# le digestif



## charlie2

Hi,
The other day I learned that the French people have a "secret weapon" when they eat too much. C'est le digestif. Le digestif, l'apéritif, ce n'est pas la même chose? On prend l'apéritif avant un repas, c'est correct? Quelle est la différence? How does _le digestif_ work as a secret weapon?
Thank you.


----------



## Jabote

Le digestif is a strong alcohol that you drink after the meal and that is supposed to help your digestion because alcohol just as supposedly burns the fats...


----------



## charlie2

Thank you. So it is a generic term? What kind of alcohol do you drink as _digestif_? Like vodka or gin?


----------



## Jean-Michel Carrère

Armagnac, Cognac are favourites.

Digestif is also known colloquially as 'pousse-café'.


----------



## Jabote

Kirsch, Fine Champagne, Grand Marnier, alcool de poire, alcool de prune, etc.


----------



## la grive solitaire

...ou un bon Calvados.


----------



## Jabote

la grive solitaire said:
			
		

> ...ou un bon Calvados.


 
Right on la grive.... and a grive should know what she is talking about.... don't we say "saoûle comme une grive" ???? Just kidding of course... ;o)))


----------



## charlie2

Alright, I'll remember these names. Thank you. Do they really work? (No, no, I am only joking. Thank you again.)
Edit : Calvados is found in the sauce for a pancake, isn't it?


----------



## la grive solitaire

Jabote said:
			
		

> Right on la grive.... and a grive should know what she is talking about.... don't we say "saoûle comme une grive" ???? Just kidding of course... ;o)))




LOL  Elle est bonne celle-là, Jabote! et merci--je ne la connaissais pas du tout, je retiens!


----------



## Jabote

la grive solitaire said:
			
		

> LOL Elle est bonne celle-là, Jabote! et merci--je ne la connaissais pas du tout, je retiens!


 
L'expression vient du fait que les grives adorent le raisin, qu'elles s'en gavent dans les vignes quand ils sont bien mûrs, et qu'elles en ressortent, je suppose, un peu pompettes !


----------



## fetchezlavache

ah vous avez oublié la mirabelle de lorraine !!!


----------



## Jabote

Oh ouiiiiiiiiiii !!! Désolée !!! Mais bon... j'avais quand même parlé d'alcool de prune, hein !

Hey là tu me fais bavarder ! Je cause, je cause, mais j'ai mon ménage à faire....


----------



## le chat noir

Calvados is a strong apple liquor (the name comes from a part of France, inside Normandy, where there are lots of apple orchards - actually it is where the D-Day landing took place), and indeed used to flavour pancakes or other cakes - although I prefer it dry in a glass .

Armagnac is made out of plums, in the soutwest of France
Cognac is made out of grapes, with a very complex recipy
Kirsch is made out of cherries, and comes from Germany

Most other strong liquors just have the name of the fruits they are made of.

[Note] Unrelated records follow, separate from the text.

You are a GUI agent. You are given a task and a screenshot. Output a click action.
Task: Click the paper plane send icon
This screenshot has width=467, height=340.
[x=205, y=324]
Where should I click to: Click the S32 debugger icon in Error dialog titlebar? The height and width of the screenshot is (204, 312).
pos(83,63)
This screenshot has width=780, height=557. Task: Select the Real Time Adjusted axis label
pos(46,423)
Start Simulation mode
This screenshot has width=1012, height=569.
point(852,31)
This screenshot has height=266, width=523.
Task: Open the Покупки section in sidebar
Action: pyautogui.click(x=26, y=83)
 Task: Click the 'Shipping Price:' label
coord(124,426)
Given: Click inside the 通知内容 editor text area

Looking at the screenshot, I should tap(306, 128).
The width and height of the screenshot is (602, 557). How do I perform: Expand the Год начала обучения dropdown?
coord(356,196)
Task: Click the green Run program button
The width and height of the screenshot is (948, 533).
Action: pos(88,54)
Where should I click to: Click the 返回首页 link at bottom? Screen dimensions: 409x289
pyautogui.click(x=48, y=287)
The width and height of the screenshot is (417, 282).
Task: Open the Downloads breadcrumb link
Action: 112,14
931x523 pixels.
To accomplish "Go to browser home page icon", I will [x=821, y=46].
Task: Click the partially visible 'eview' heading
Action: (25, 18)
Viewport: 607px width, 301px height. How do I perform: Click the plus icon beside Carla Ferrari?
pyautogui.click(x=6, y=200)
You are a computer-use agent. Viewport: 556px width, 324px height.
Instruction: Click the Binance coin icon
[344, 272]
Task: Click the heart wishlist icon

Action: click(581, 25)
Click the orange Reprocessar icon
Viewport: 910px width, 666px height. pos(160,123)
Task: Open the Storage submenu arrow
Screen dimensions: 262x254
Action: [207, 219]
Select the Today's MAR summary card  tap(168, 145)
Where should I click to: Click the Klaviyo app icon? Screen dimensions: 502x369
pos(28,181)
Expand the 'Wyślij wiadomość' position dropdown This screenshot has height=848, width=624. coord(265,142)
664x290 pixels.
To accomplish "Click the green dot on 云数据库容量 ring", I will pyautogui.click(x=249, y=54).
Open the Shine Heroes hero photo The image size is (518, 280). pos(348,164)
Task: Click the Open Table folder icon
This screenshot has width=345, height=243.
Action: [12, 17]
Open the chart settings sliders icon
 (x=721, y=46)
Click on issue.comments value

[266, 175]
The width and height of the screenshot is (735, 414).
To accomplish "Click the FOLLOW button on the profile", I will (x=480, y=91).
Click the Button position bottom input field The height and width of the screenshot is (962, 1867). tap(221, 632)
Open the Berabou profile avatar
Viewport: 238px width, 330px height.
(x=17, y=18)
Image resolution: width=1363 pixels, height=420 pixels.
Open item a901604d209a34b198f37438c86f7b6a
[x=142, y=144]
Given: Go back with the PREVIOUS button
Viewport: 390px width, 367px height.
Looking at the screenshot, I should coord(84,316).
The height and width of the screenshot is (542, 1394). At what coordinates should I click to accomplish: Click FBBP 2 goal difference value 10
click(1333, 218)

For instance: poire, prune, mirabelle (a kind of yellow plum mostly cultivated in the Lorraine).


----------



## Agnès E.

Amusant :
Nous utilisons le vin de Porto comme apéritif (= qui ouvre l'appétit) alors que les Portugais et les Britanniques l'utilisent comme digestif (= qui aide à digérer).

Quid des trous normands, hein, quid ?


----------



## Jabote

Le trou normand, par définition, c'est un bon coup de Calva entre deux plats riches !

He he.... j'ai faim moi.....


----------



## Cath.S.

Dans ma région (Centre) on boit de l'épine, un alcool obtenu à partir des fruits du prunellier sauvage (_sloe tree_), également appelé épine noire.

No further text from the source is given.